Today (15. September) is the feast day of:

1)  Nicomedes of Rome (?).  N. is a poorly documented but much venerated martyr, absent from the _Depositio martyrum_ of the Chronographer of 354 and from the oldest witness of the (pseudo-)Hieronymian Martyrology.  Our earliest testimony, a Passio (BHL 6062; later revision, BHL 6237) thought to be originally of the fifth or sixth century, is not a separate piece of writing but rather a segment of the much larger Passio of Nereus and Achilleus (BHL 6058).  The latter provides suspect stories for a number of saints some of whom are known to have existed because their burial places are attested archaeologically.  While there is always the possibility that N. himself is fictional, it does seem probable that when in this account (which makes him a priest martyred under Domitian) he is said to have been buried on the Via Nomentana outside the city that much at least is accurate and that at the time of its writing he had a _memoria_ of some sort in that vicinity.

Boniface V (619-25) erected at this reported burial site a basilica in N.'s honor that is a fixture in the seventh-century itineraries for pilgrims to Rome and that is reported to have been restored by Adrian I (772-95).  A feast on 1. June for the dedication of this church occurs in the Gelasian and the Gregorian sacramentaries, in the historical martyrologies, and in later manuscripts of the (ps.-)HM.  All of these also list N. for today.  A later Passio (BHL 6238), thought to be no earlier than the seventh century, gives 1. June as N.'s _dies natalis_ and makes him a martyr under Maximian.

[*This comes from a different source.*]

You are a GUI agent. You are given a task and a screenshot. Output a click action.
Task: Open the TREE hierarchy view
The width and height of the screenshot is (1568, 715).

N.'s relics are said to repose in Rome's church of Santa Prassede.  But all in Parma know that in 876 bishop Wibod brought them to today's Salsomaggiore Terme (PR) in Emilia, where they were used for the dedication of a new church in N.'s honor.  This was replaced by one of the twelfth century, reworked in the fourteenth with later modifications (e.g. the nineteenth-century facade) but preserving remnants of the ninth-century original in the crypt and in lower portions of the walls.  A brief, Italian-language account of it is here:
http://tinyurl.com/glb2l
Some single views:
http://www.cattedrale.parma.it/allegato.asp?ID=209165
http://www.parchi.parma.it/allegato.asp?ID=140735
http://turismo.parma.it/allegato.asp?ID=207997

N. is second from left in Benedetto Bembo's Polyptych of Torchiara (1462) formerly in the Oratorio di San Nicomede in the Castle of Torrechiara at Langhirano-Torrechiara (PR) and now in Milan's Castello Sforzesco:
http://tinyurl.com/fbfs2
There's a much clearer, black-and-white view of N. alone from this composition in the _Bibliotheca Sanctorum_, vol. 9, col. 982.


2)  Valerian of Tournus (d. ca. 178, supposedly).  V. is the saint of a former monastery at Tournus (Saône-et-Loire) whose earliest church was already in existence in the sixth century when Gregory of Tours referred to it as a sanctuary.  He has a very brief legendary Passio (BHL 8488) that seems to underly his _elogium_ in Usuard's Martyrology and whose earliest witness is dated to the late ninth century.

This account, which places V.'s suffering in the persecution under Marcus Aurelius, has Sts. Marcellus of Chalon and V. released from prison in Lyon by an angel and then go their separate ways.  After he has reported Marcellus' execution at Chalons the provincial governor in Lyons hears from pagans that V. has been living at a secret little cell near Tournus and has been making many converts.  V. is promptly arrested, declares his faith to the governor, refuses to sacrifice to the idols, and is first tortured and then executed by decapitation.  V.'s association with Marcellus, which in Gregory of Tours is expressed only in terms of the proximity of their shrines, has as described here the effect of asserting his monastery's equal antiquity with the one dedicated to M. at relatively nearby Chalon-sur-Saône (and said by Fredegar to have been founded by the Burgundian king [St.] Guntram in 584).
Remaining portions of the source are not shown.